ASSIGNMENT: Between the line containing "Contact Us (129, 13)" and the line containing "Honda istorijat (1093, 1408)" lies a run of lines; give that run again exactly, with both of those lines, and nothing else from the entries below.
=== EXCERPTED RECORDS ===
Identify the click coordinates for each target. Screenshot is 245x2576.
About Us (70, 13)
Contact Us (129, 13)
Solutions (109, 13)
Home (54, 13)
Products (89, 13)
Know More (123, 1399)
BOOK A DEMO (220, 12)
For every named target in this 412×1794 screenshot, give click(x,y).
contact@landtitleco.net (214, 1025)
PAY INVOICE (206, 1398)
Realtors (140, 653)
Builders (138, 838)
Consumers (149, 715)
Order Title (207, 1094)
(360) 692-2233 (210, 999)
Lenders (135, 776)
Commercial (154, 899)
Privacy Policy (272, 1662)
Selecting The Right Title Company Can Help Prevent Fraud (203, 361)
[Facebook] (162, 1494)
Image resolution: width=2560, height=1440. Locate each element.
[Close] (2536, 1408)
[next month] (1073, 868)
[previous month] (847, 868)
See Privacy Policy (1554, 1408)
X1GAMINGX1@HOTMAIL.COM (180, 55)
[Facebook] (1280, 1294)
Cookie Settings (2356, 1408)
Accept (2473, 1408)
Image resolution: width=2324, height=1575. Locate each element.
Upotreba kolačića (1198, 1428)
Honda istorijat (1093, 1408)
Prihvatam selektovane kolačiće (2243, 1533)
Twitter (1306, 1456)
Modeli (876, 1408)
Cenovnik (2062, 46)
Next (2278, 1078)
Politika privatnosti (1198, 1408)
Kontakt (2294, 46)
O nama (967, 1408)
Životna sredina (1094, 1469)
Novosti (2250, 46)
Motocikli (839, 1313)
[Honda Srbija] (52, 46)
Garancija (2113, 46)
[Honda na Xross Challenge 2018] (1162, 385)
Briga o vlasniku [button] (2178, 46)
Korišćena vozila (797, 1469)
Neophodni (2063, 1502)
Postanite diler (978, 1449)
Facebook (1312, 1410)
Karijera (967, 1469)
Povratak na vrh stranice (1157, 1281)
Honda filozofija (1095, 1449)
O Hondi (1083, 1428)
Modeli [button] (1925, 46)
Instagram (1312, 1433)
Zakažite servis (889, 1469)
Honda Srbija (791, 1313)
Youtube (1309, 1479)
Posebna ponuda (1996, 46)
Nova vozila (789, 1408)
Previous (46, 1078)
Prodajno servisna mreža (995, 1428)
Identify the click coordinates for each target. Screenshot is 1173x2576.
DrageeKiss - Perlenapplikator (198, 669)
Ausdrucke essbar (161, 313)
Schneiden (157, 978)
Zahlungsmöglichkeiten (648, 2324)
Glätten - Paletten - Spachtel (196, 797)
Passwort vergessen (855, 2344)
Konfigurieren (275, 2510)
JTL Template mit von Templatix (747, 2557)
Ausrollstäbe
===
YOUR RESPONSE:
Contact Us (129, 13)
Solutions (109, 13)
Home (54, 13)
Products (89, 13)
Know More (123, 1399)
BOOK A DEMO (220, 12)
For every named target in this 412×1794 screenshot, give click(x,y).
contact@landtitleco.net (214, 1025)
PAY INVOICE (206, 1398)
Realtors (140, 653)
Builders (138, 838)
Consumers (149, 715)
Order Title (207, 1094)
(360) 692-2233 (210, 999)
Lenders (135, 776)
Commercial (154, 899)
Privacy Policy (272, 1662)
Selecting The Right Title Company Can Help Prevent Fraud (203, 361)
[Facebook] (162, 1494)
Image resolution: width=2560, height=1440. Locate each element.
[Close] (2536, 1408)
[next month] (1073, 868)
[previous month] (847, 868)
See Privacy Policy (1554, 1408)
X1GAMINGX1@HOTMAIL.COM (180, 55)
[Facebook] (1280, 1294)
Cookie Settings (2356, 1408)
Accept (2473, 1408)
Image resolution: width=2324, height=1575. Locate each element.
Upotreba kolačića (1198, 1428)
Honda istorijat (1093, 1408)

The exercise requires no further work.